Get data from Training Modules
Closed, ResolvedPublic


We conducted another thank-you banner campaign. In this campaign we used the training modules again. To analyse the data we need the tracking tables of the training modules.

relevant time frame of the data: 01/01/2019 - 17/01/2019
to whom: @GoranSMilovanovic (Please provide data via mail to keep data security standards:
by when: beginning next week would be awesome (23/01/2019)

@Ragesoss: Could you please provide us with the data again?

@Christine_Domgoergen_WMDE: FYI

Event Timeline

I've just pulled the data, and will send it by email shortly.

For future reference, here's the slightly updated code which I ran this time:

module_ids = [40001, 40002, 40003, 40004]

csv_data = [['username', 'training_module', 'last_slide_completed', 'module_completion_date', 'started_at', 'last_slide_completed_at']]

module_ids.each do |m_id|
  tm = TrainingModule.find(m_id)
  tmus = TrainingModulesUsers.where(training_module_id: m_id)
  tmus.each do |tmu|
    csv_data << [tmu.user&.username, tm.slug, tmu.last_slide_completed, tmu.completed_at, tmu.created_at, tmu.updated_at]
end'/home/ragesoss/wmde_training_data_2019-01.csv', 'wb') do |csv|
  csv_data.each do |line|
    csv << line

There are two entries in this data set with no username, which somehow got logged to user 0 — possibly from a user who had cookies disabled, or a similar issue — and which I've left in the results.

I have the dataset with me, so I guess we can close this ticket now.

@Ragesoss Thank You for explaining in detail how we can get the data and also thank you for providing it so rapidly!

@GoranSMilovanovic Before we close the ticket: Is it possible with the information from Regesoss to get the data for yourself or are there any additional rights, that you need.
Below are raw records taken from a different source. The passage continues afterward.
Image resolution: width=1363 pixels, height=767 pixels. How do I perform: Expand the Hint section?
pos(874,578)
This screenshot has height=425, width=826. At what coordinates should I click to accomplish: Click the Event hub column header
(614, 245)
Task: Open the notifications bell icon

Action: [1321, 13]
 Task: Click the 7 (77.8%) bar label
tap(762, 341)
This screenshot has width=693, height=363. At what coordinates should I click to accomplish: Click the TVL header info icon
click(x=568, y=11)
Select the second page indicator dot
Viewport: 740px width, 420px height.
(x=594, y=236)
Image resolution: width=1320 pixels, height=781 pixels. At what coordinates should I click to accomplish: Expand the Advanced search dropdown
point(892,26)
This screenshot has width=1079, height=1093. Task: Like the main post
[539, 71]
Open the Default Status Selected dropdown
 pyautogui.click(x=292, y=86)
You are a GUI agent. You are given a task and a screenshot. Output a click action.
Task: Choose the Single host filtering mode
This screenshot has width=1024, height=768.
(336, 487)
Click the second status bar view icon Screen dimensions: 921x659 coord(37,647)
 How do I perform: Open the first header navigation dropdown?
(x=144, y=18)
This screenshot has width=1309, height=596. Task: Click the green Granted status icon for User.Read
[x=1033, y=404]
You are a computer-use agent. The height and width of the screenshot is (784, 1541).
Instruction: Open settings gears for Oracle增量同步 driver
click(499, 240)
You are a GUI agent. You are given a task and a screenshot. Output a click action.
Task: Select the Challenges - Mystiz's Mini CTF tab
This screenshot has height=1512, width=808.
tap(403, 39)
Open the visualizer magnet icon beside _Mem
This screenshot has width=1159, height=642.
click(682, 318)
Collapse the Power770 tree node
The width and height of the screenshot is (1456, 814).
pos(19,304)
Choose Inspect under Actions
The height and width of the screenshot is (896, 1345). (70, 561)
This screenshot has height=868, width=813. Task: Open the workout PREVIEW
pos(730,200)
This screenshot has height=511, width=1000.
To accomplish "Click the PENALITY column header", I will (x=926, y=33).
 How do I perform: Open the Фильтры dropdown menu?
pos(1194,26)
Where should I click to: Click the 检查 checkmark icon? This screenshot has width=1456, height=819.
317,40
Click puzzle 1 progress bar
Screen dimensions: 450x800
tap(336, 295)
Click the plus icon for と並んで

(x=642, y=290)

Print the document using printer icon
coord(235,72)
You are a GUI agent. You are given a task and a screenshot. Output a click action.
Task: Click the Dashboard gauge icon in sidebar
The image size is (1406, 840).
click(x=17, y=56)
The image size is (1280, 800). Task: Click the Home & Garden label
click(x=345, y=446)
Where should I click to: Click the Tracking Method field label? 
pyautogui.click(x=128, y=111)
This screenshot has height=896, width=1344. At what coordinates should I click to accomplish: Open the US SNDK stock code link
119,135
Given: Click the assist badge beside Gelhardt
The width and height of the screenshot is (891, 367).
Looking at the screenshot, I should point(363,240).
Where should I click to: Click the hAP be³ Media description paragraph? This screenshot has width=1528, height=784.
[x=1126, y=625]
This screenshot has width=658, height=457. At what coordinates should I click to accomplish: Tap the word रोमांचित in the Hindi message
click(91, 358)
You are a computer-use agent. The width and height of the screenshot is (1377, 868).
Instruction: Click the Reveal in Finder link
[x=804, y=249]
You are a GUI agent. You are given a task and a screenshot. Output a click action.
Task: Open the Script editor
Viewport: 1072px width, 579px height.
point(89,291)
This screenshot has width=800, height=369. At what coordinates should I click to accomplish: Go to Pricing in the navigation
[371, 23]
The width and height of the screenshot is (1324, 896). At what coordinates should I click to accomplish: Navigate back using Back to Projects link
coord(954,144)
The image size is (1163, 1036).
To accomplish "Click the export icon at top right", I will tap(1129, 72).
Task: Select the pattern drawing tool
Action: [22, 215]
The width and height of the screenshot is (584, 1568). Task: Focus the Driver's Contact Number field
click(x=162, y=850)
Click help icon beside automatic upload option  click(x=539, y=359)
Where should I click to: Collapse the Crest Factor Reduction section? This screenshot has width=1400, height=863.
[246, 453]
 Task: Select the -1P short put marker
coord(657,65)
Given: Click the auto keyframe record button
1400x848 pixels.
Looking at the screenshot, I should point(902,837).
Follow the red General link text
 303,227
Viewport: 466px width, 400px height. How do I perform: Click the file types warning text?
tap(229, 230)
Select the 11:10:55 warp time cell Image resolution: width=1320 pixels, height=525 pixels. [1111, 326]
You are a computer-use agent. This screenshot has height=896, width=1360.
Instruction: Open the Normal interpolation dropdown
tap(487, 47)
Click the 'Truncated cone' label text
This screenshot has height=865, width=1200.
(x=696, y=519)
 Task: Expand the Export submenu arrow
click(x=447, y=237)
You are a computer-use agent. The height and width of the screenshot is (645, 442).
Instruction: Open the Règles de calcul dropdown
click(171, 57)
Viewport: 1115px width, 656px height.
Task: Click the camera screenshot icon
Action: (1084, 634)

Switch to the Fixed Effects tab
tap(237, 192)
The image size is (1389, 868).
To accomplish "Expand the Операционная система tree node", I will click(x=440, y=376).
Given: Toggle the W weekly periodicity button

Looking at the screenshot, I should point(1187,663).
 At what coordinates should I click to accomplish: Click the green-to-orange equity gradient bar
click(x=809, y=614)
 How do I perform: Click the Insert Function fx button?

I would like to not burden Regesoss with all the data requests every time.

@Rageross @Stefan_Schneider_WMDE

Currently I have no idea on (a) where do the data live, and (b) what exactly is done do get the relevant dataset, but if @Ragesoss can provide a concise tutorial (a Google Hangouts session, say) - I am more than willing to learn.

Currently, the only way to pull that data is to have server access, and run the above ruby code from a server console. It's a quick task, so I think it'll be easier to keep doing it this way for now, but at some point we could build an easier way to generate this data on demand.

Ruby? No, thanks - R, Python, SQL, Spark whatever, but not another programing language on my agenda.

@Ragesoss @GoranSMilovanovic Cool! Thanks for your feedback. Then we will keep it this way for now and I will close the ticket. Thx for providing the data again.